La mirada curiosa, la mirada perpleja, la mirada del amor, la mirada anhelante, la mirada melancólica, la mirada inocente... El adolescente ve y mira la vida que le rodea, su vida, y vive plenamente sin saber hacia dónde se dirige.
Sin paliativos, Paolo Sorrentino nos hace participar con Fue la mano de Dios en lo que fue su vida en los años ochenta, en lo que fue y es Nápoles, en lo que fue y es el cine.
En la primera parte de la película no esconde su deuda con el cine de Fellini, lo homenajea con una gracia y una sensibilidad que el espectador no puede dejar de agradecer.

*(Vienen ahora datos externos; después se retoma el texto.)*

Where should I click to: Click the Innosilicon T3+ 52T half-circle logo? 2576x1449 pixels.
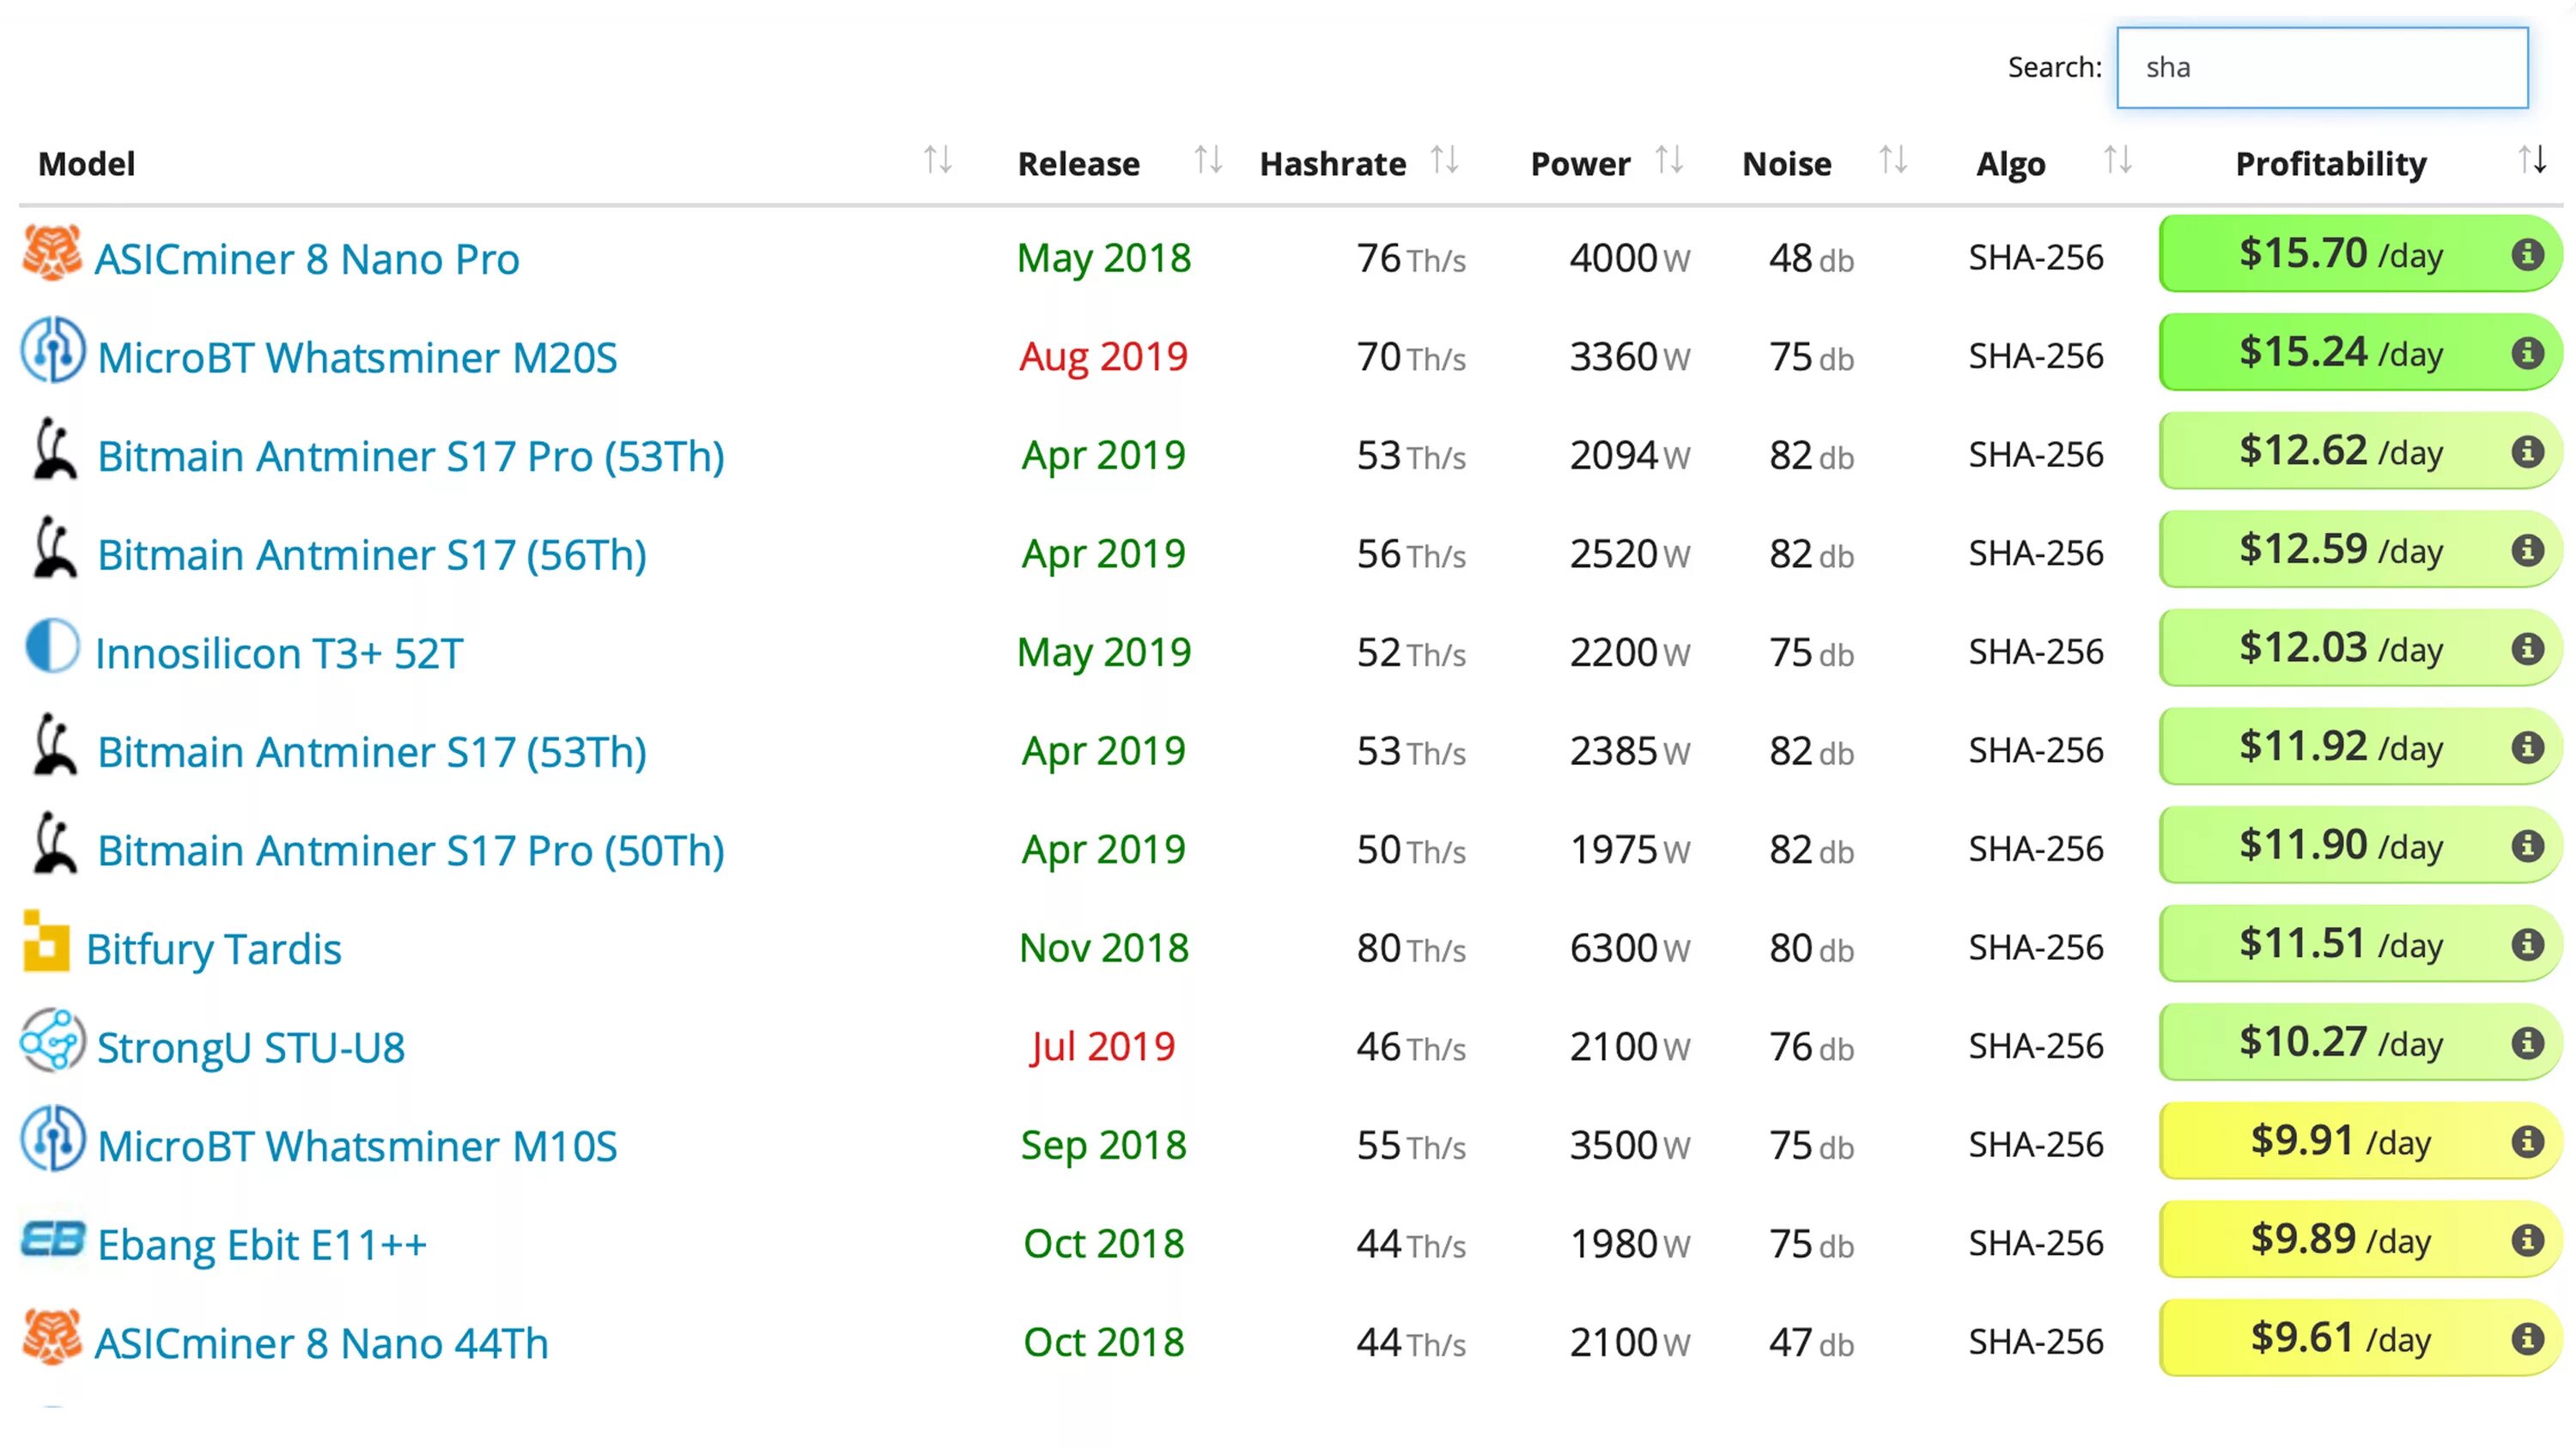point(52,647)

Hay momentos e imágenes únicos que se recordarán para siempre.
Más adelante en la fluida narración la película se desliza desde el humor a la tristeza con la misma naturalidad y exacerbación con que se suceden los sentimientos de un adolescente.
Asistimos asombrados, gozosos y tristes al crecimiento necesario de aquellos años del chico que, como la película muestra y demuestra, serán capitales en su vida futura.
Conocí el cine de Sorrentino gracias a la magnífica La gran belleza. La dimensión narrativa, humana y cinematográfica de esta película la convierten, sin ironía, en la gran belleza fílmica del año pasado.